* begin DATA EXCERPTS *

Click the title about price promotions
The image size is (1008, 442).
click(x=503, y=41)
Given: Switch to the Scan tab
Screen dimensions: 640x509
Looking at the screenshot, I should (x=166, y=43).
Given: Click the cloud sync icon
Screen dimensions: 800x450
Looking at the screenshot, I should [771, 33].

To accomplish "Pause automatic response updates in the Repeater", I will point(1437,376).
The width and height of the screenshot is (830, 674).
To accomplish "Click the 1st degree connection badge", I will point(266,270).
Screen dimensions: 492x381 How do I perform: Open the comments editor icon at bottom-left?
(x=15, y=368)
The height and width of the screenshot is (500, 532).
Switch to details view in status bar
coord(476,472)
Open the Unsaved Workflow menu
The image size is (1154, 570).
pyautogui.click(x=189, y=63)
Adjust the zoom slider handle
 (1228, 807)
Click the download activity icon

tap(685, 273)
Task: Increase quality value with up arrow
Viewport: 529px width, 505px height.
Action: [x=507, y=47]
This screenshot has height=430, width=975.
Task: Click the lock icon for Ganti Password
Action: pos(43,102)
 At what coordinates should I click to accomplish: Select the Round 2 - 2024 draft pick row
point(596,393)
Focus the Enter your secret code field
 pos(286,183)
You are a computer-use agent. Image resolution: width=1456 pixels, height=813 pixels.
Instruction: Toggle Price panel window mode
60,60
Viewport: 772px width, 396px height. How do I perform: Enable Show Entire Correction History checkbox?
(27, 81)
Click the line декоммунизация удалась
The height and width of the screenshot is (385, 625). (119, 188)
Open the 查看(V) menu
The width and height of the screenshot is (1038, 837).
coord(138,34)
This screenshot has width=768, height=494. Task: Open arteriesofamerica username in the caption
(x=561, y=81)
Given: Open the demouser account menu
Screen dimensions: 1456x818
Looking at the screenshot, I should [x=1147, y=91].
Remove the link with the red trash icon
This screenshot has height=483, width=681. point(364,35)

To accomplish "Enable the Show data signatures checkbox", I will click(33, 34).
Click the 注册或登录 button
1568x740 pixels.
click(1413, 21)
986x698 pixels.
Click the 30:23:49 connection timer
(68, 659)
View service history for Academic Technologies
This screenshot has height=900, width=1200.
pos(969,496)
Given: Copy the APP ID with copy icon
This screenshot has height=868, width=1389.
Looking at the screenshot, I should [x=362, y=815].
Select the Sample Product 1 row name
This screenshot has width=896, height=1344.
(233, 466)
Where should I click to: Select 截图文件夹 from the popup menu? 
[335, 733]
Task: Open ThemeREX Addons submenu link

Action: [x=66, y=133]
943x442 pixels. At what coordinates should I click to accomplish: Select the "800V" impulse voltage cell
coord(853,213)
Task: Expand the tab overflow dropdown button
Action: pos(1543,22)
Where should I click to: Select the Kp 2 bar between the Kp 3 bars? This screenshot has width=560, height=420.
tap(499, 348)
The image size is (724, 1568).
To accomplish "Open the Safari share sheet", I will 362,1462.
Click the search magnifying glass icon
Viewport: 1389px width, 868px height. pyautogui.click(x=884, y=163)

* end DATA EXCERPTS *

- _WHAT THIS TASK INVOLVES_
Return every one of the entries above word for word, changing nothing.

- _SOLUTION BELOW_
Click the title about price promotions
The image size is (1008, 442).
click(x=503, y=41)
Given: Switch to the Scan tab
Screen dimensions: 640x509
Looking at the screenshot, I should (x=166, y=43).
Given: Click the cloud sync icon
Screen dimensions: 800x450
Looking at the screenshot, I should [771, 33].

To accomplish "Pause automatic response updates in the Repeater", I will point(1437,376).
The width and height of the screenshot is (830, 674).
To accomplish "Click the 1st degree connection badge", I will point(266,270).
Screen dimensions: 492x381 How do I perform: Open the comments editor icon at bottom-left?
(x=15, y=368)
The height and width of the screenshot is (500, 532).
Switch to details view in status bar
coord(476,472)
Open the Unsaved Workflow menu
The image size is (1154, 570).
pyautogui.click(x=189, y=63)
Adjust the zoom slider handle
 (1228, 807)
Click the download activity icon

tap(685, 273)
Task: Increase quality value with up arrow
Viewport: 529px width, 505px height.
Action: [x=507, y=47]
This screenshot has height=430, width=975.
Task: Click the lock icon for Ganti Password
Action: pos(43,102)
 At what coordinates should I click to accomplish: Select the Round 2 - 2024 draft pick row
point(596,393)
Focus the Enter your secret code field
 pos(286,183)
You are a computer-use agent. Image resolution: width=1456 pixels, height=813 pixels.
Instruction: Toggle Price panel window mode
60,60
Viewport: 772px width, 396px height. How do I perform: Enable Show Entire Correction History checkbox?
(27, 81)
Click the line декоммунизация удалась
The height and width of the screenshot is (385, 625). (119, 188)
Open the 查看(V) menu
The width and height of the screenshot is (1038, 837).
coord(138,34)
This screenshot has width=768, height=494. Task: Open arteriesofamerica username in the caption
(x=561, y=81)
Given: Open the demouser account menu
Screen dimensions: 1456x818
Looking at the screenshot, I should [x=1147, y=91].
Remove the link with the red trash icon
This screenshot has height=483, width=681. point(364,35)

To accomplish "Enable the Show data signatures checkbox", I will click(33, 34).
Click the 注册或登录 button
1568x740 pixels.
click(1413, 21)
986x698 pixels.
Click the 30:23:49 connection timer
(68, 659)
View service history for Academic Technologies
This screenshot has height=900, width=1200.
pos(969,496)
Given: Copy the APP ID with copy icon
This screenshot has height=868, width=1389.
Looking at the screenshot, I should [x=362, y=815].
Select the Sample Product 1 row name
This screenshot has width=896, height=1344.
(233, 466)
Where should I click to: Select 截图文件夹 from the popup menu? 
[335, 733]
Task: Open ThemeREX Addons submenu link

Action: [x=66, y=133]
943x442 pixels. At what coordinates should I click to accomplish: Select the "800V" impulse voltage cell
coord(853,213)
Task: Expand the tab overflow dropdown button
Action: pos(1543,22)
Where should I click to: Select the Kp 2 bar between the Kp 3 bars? This screenshot has width=560, height=420.
tap(499, 348)
The image size is (724, 1568).
To accomplish "Open the Safari share sheet", I will 362,1462.
Click the search magnifying glass icon
Viewport: 1389px width, 868px height. pyautogui.click(x=884, y=163)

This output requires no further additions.